La rentrée des lycéens après les vacances de la Toussaint s'est déroulée jeudi sans blocage et dans le calme, avec quelques manifestations dans de grandes villes, l'objectif de leurs organisations comme de celles des étudiants étant surtout de faire défiler les jeunes samedi. — Pierre Andrieu AFP/Archives

La rentrée des lycéens après les vacances de la Toussaint s'est déroulée jeudi sans blocage et dans le calme, avec quelques manifestations dans de grandes villes, l'objectif de leurs organisations comme de celles des étudiants étant surtout de faire défiler les jeunes samedi.

A Paris, quelque 300 lycéens et étudiants se sont rassemblés devant la faculté de Jussieu, aux cris de "Assez de la précarité!".

A Lyon, entre 400 et 1.000 jeunes, selon les sources, ont défilé avec comme slogan "Cette société là, on n'en veut pas", à Toulouse ils étaient 400 étudiants dans les rues et à Nantes 350 personnes ont défilé, selon la police, 150 jeunes et 200 salariés.

En revanche, il n'y a pas eu de lycées bloqués, contrairement aux deux semaines de forte mobilisation lycéenne d'avant les vacances.

Devant les lycéens parisiens Turgot et Voltaire ou devant celui de Joliot-Curie à Nanterre, qui fut un haut lieu de la contestation avant les congés d'automne, il régnait jeudi matin un grand calme, a constaté l'AFP.

"Nous organisons des assemblées générales et des rassemblements jeudi et vendredi, afin de mobiliser le plus de lycéens possible pour samedi", huitième journée interprofessionnelle contre la réforme des retraites, a expliqué à l'AFP Juliane Charton, trésorière de l'Union nationale lycéenne (UNL).

"La mobilisation continue!", a résumé la première organisation lycéenne dans un communiqué, en réclamant "des mesures concrètes contre la précarité" et "une réelle politique d'emploi, notamment d'emploi public" pour les jeunes.

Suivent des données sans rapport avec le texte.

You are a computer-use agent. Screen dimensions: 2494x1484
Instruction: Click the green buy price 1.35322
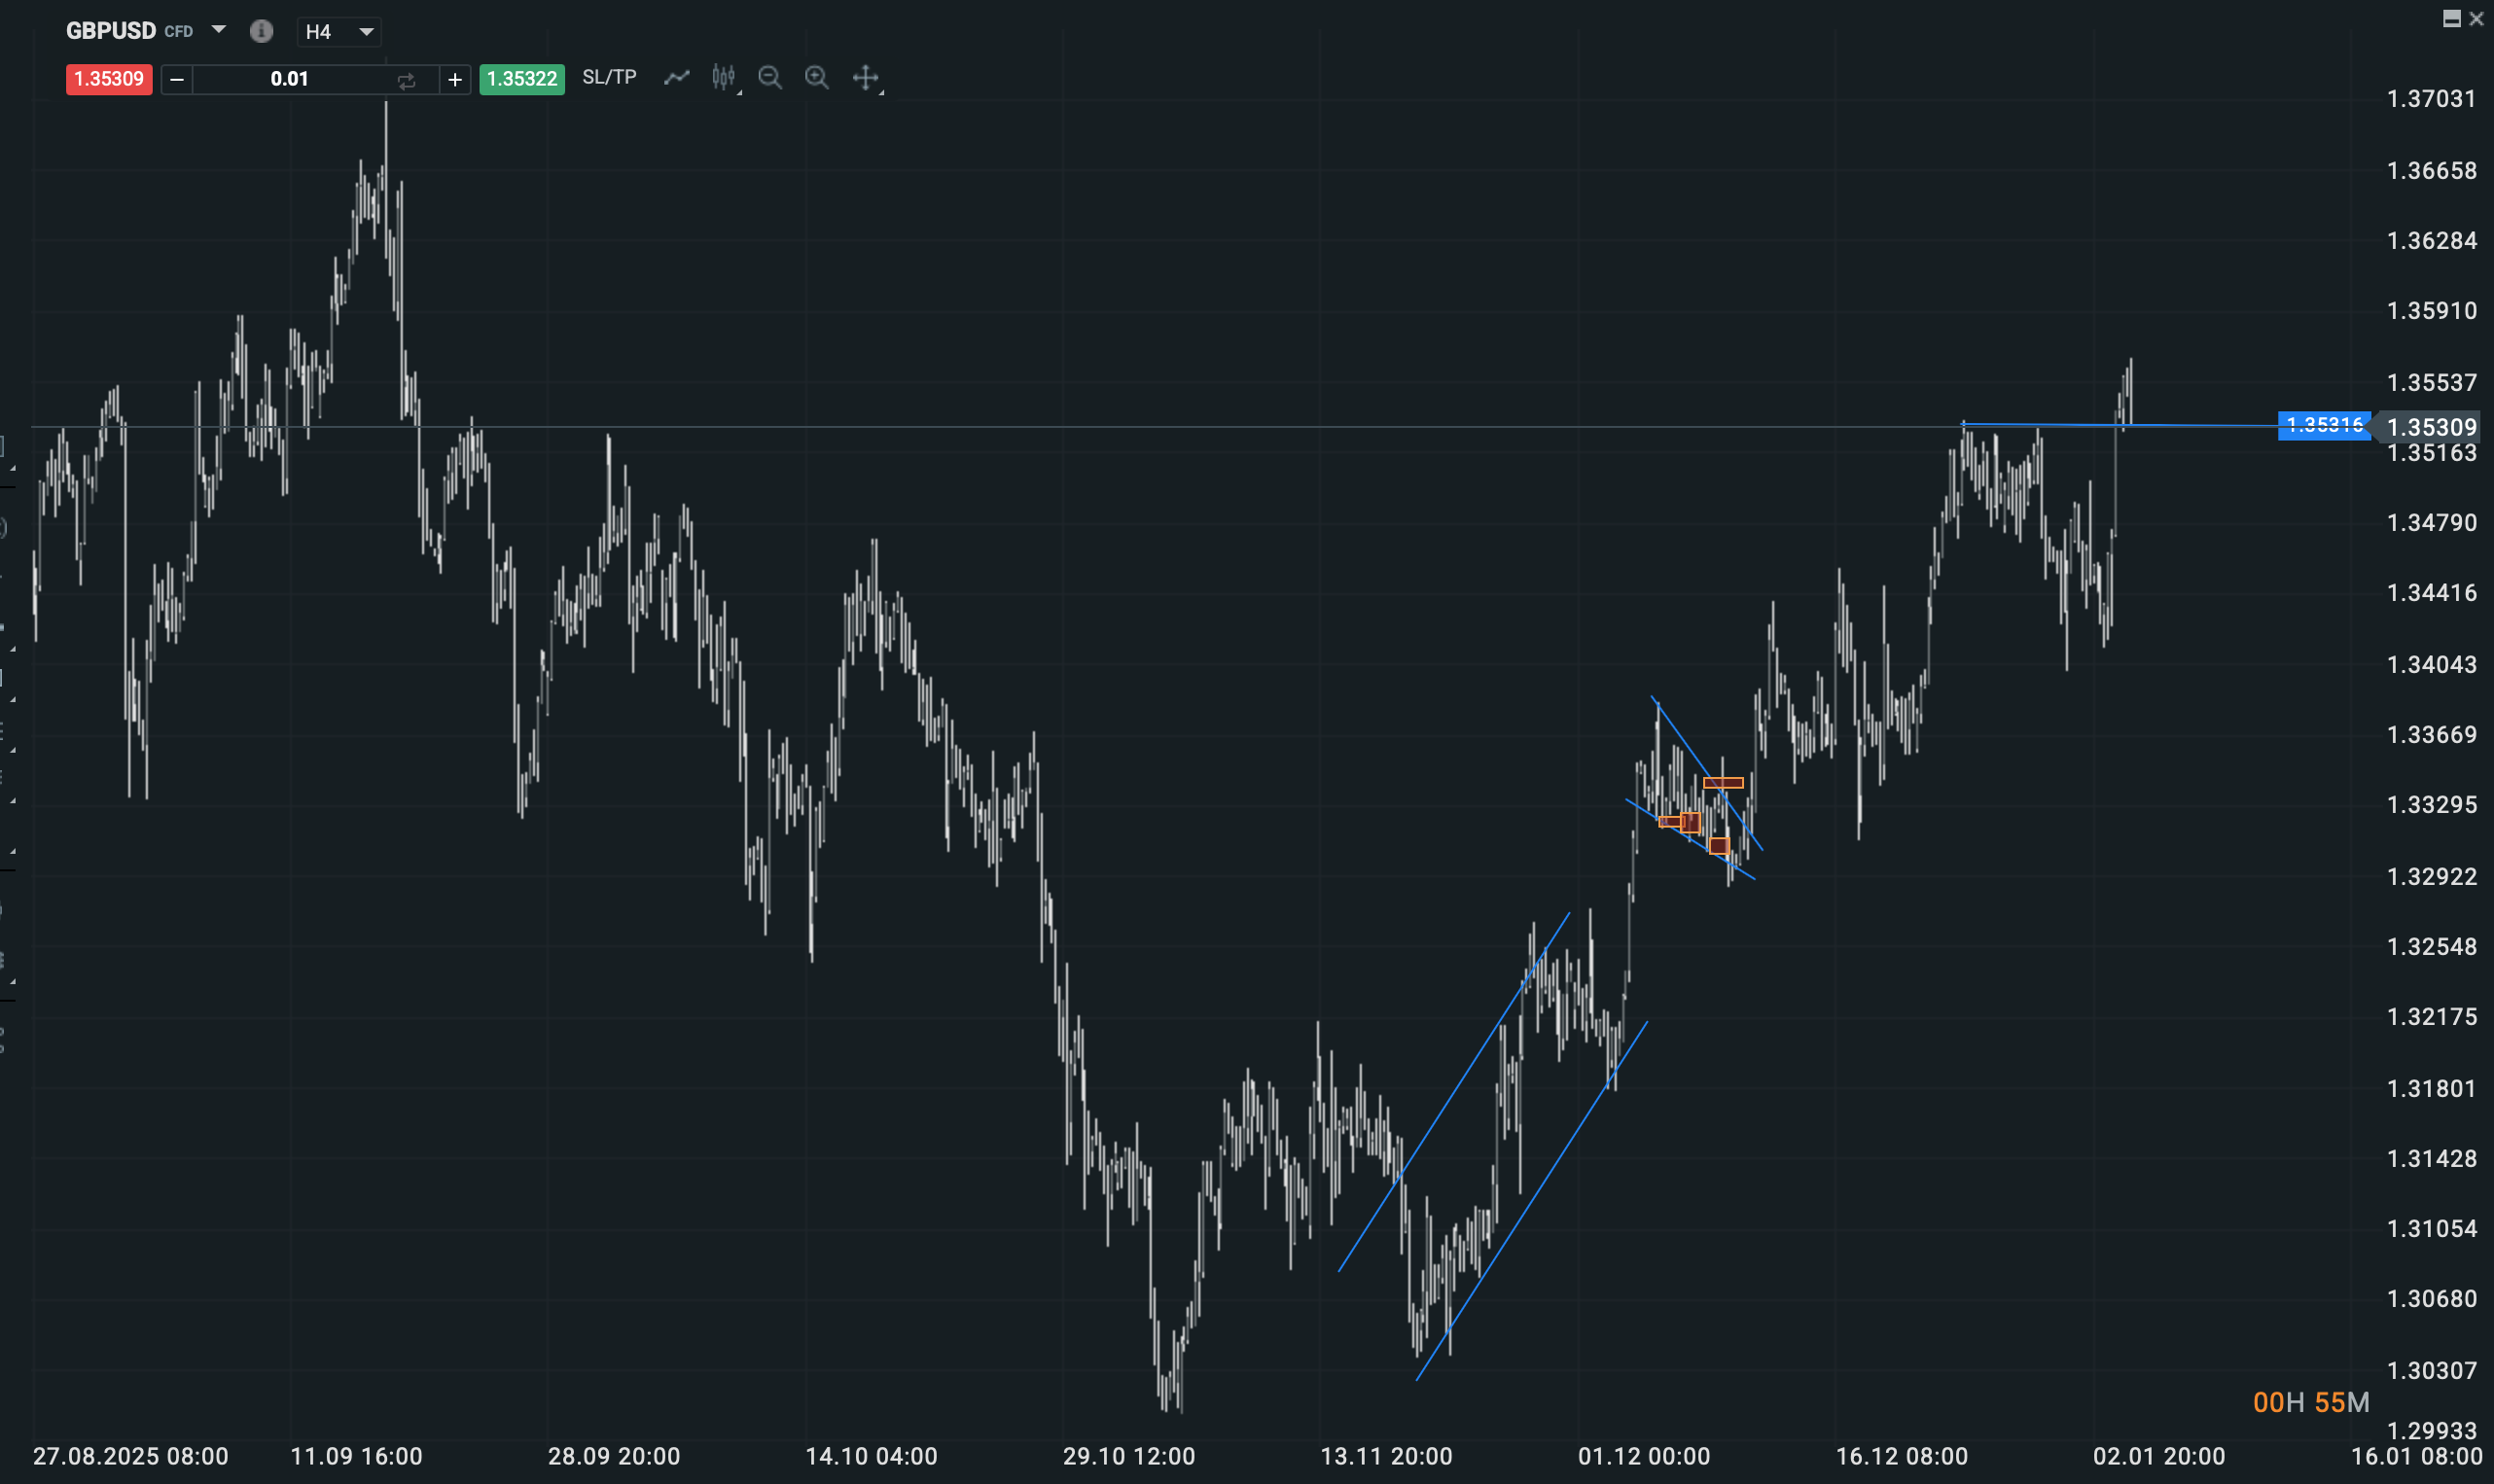pyautogui.click(x=521, y=79)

Même son de cloche à l'Unef, principale organisation étudiante, qui a organisé une cinquantaine d'assemblées générales cette semaine dans les universités afin de mobiliser pour samedi.

Jeudi, celles de Grenoble-2, Le Havre, Limoges et Nantes étaient perturbées à des degrés divers et Lyon-2 fermée administrativement, selon le ministère de l'Enseignement supérieur.

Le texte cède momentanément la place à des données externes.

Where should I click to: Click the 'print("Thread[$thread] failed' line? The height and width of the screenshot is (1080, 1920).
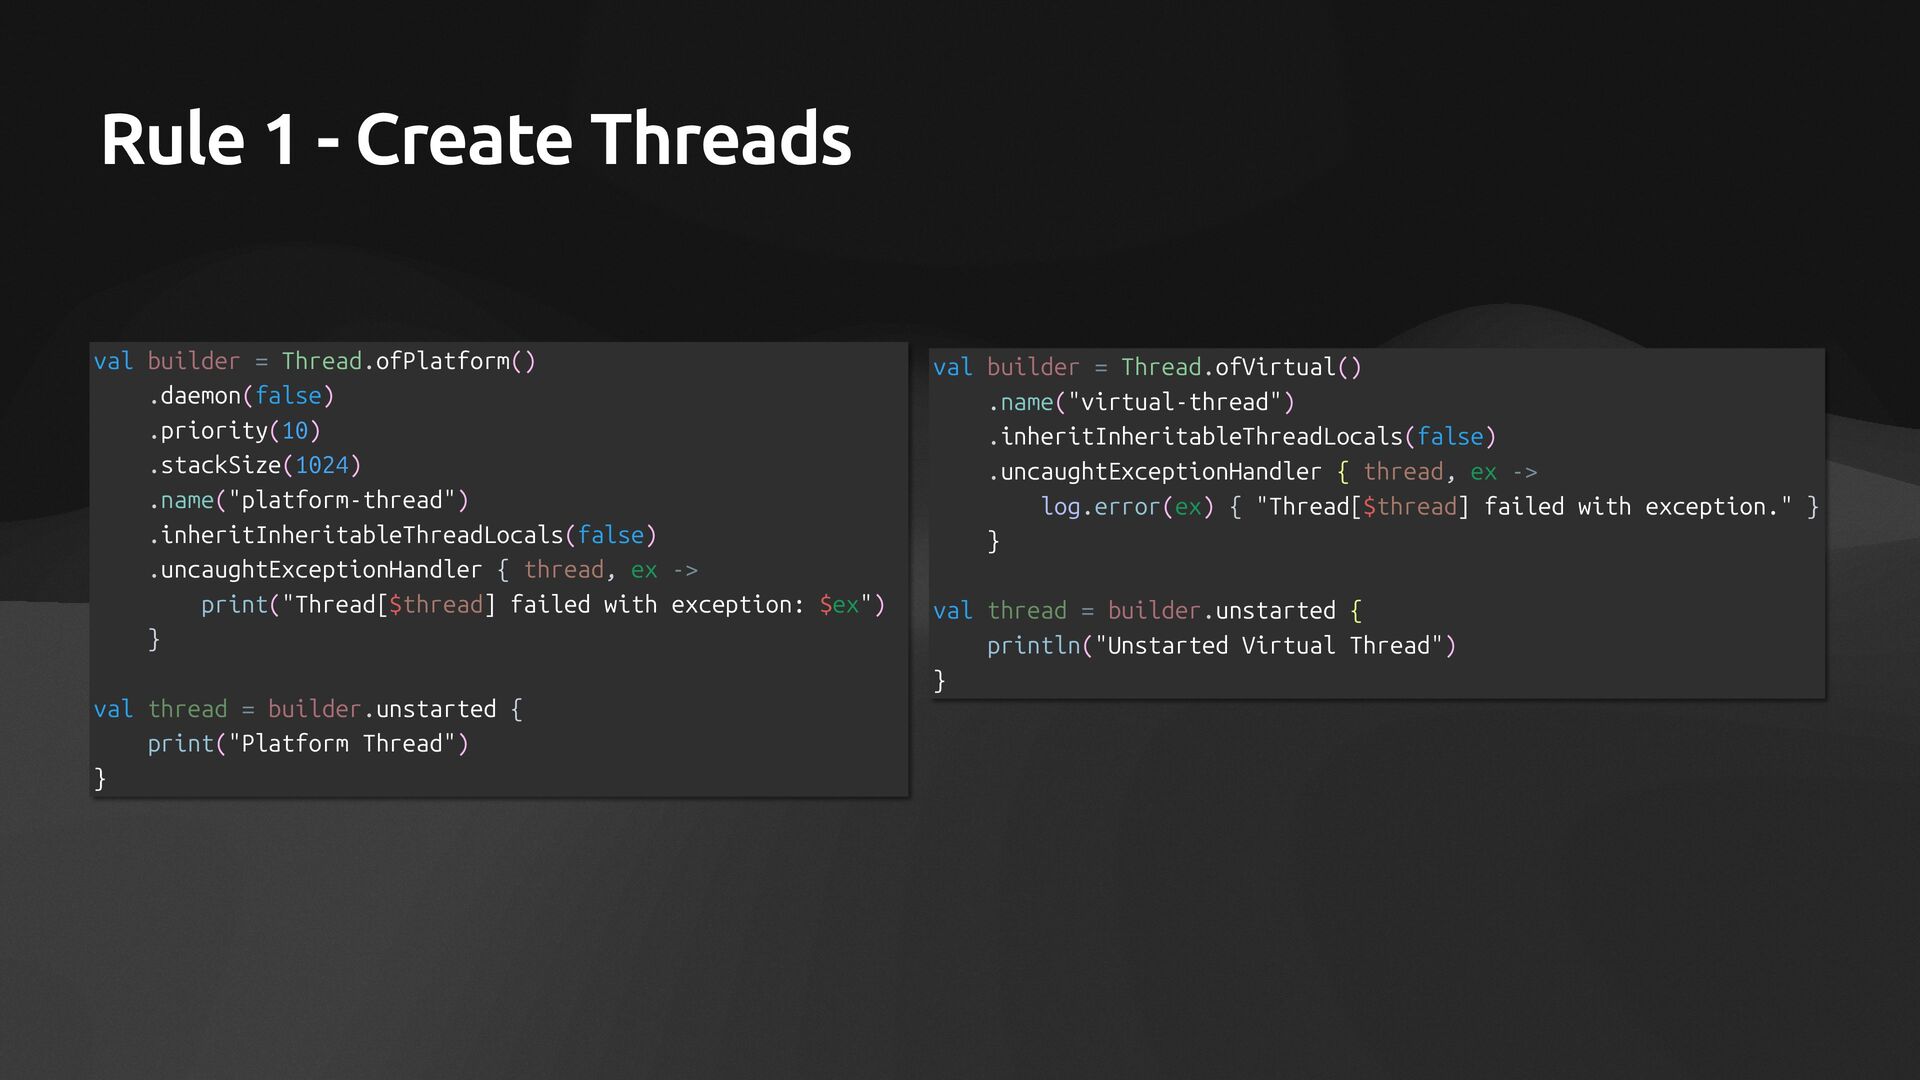point(542,605)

A Toulouse-Le Mirail, le blocage a été voté en assemblée générale jusqu'à mardi prochain au moins, selon un syndicat et la direction.

A partir de mi-octobre, les jeunes, lycéens surtout, avaient rejoint massivement les salariés dans la lutte contre la réforme des retraite, mais le gouvernement pariait sur un reflux du mouvement après le vote de la loi et avec les vacances, et il y a eu moins de manifestants lors de la journée du 28 octobre.

Malgré plusieurs universités perturbées, les étudiants n'ont pas véritablement pris le relais des lycéens. Il faut dire qu'il s'agissait de leur quatrième mobilisation en cinq ans, après celles contre le CPE en 2006, contre la loi LRU d'autonomie des universités à l'automne 2007 et la longue contestation universitaire de 2009.

"Il n'y a jamais eu, de la part des étudiants qui sont vraiment là pour étudier, pour avoir une bonne formation, pour avoir un diplôme et une insertion, de volonté de voir bloquées leurs facs", a estimé mercredi au Talk Orange-Le Figaro la ministre de l'Enseignement supérieur, Valérie Pécresse.

"Nous dirons samedi que nous ne voulons pas de promulgation de la loi, et il n'est pas question de remettre le couvercle sur les questions posées par les jeunes, en matière d'emploi et de précarité notamment", a affirmé pour sa part à l'AFP le président de l'Unef, Jean-Baptiste Prévost.

Selon une étude du ministère de l'Emploi, la hausse du taux de chômage en France a été, de mi-2008 à fin 2009, près de deux fois plus rapide pour les jeunes (de 15 à 29 ans) que pour tous les actifs.